Our Ocean Backyard: Fertility Food Chains and Fish by Gary Griggs


The waters off the coast of California are some of the most biologically productive on the planet because of the process of upwelling, which is most pronounced in the spring and early summer. During these months, winds from the northwest dominate along the California coast, and help drive the offshore California Current southward.
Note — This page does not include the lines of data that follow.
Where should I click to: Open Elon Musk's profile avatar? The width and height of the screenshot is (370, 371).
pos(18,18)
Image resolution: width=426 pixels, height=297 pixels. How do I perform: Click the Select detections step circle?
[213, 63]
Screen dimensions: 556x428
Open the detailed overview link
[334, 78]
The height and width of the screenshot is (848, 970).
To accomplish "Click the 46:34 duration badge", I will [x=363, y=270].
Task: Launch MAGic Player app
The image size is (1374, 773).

The surface waters of the ocean, however, are also influenced by the Earth's rotation. This process, known as the Coriolis effect, causes surface currents in the northern hemisphere to be deflected ninety degrees to the right of their direction of movement. As a result, the surface waters off California tend to move offshore in the spring and early summer, and are replaced by bottom waters through upwelling.

This deeper water is typically rich in nutrients, such as nitrates and phosphates, from the decomposing organic matter that is constantly sinking to the sea floor.

The combination of the nutrients, which serve as fertilizer, and the exposure to the longer days and sunlight of spring and summer, lead to enhanced photosynthesis or blooms of the phytoplankton, which are the small floating algae. These microscopic plants, such as diatoms, are in turn fed on by the zooplankton, or the small floating animals such as krill.

The growth of the small plants and animals serve as the base of the food chain that provides for all of those marine animals higher up the food chain, the fish, sea birds, and marine mammals.

Coastal upwelling also influences weather patterns. Along the northern and central California coast, upwelling lowers sea surface temperatures and increases the frequency of summer fog. The cold surface waters chill the overlying humid air so that saturation occurs and fog forms, just like the condensation of moisture that occurs on a glass when you bring an ice cold drink outside on a warm day.

Globally, upwelling regions only constitute about 0.1 percent of the total surface area of the oceans, but these regions account for an astonishing 95 percent of the global production of marine biomass, and about 21 percent of the world's fishery landings. The major upwelling areas occur off the west coast of continents. In addition to California, these include the rich fishing grounds off Ecuador, Peru and Chile, and off northwest Africa.

The fertile waters offshore California have been fished for as long as there have been humans occupying the coast. Native Americans stayed close to shore, fishing in the bays, estuaries and tide pools.

The Chinese, Japanese, Italians, Azoreans, Portuguese, and others who came later, all discovered different resources they could harvest from the near shore waters. At different times over the past 150 years these included abalone, albacore, anchovies, crabs, salmon, sardines, sea otters and sea urchins, shrimp, squid, rockfish, whales and just about everything else that had any value to humans.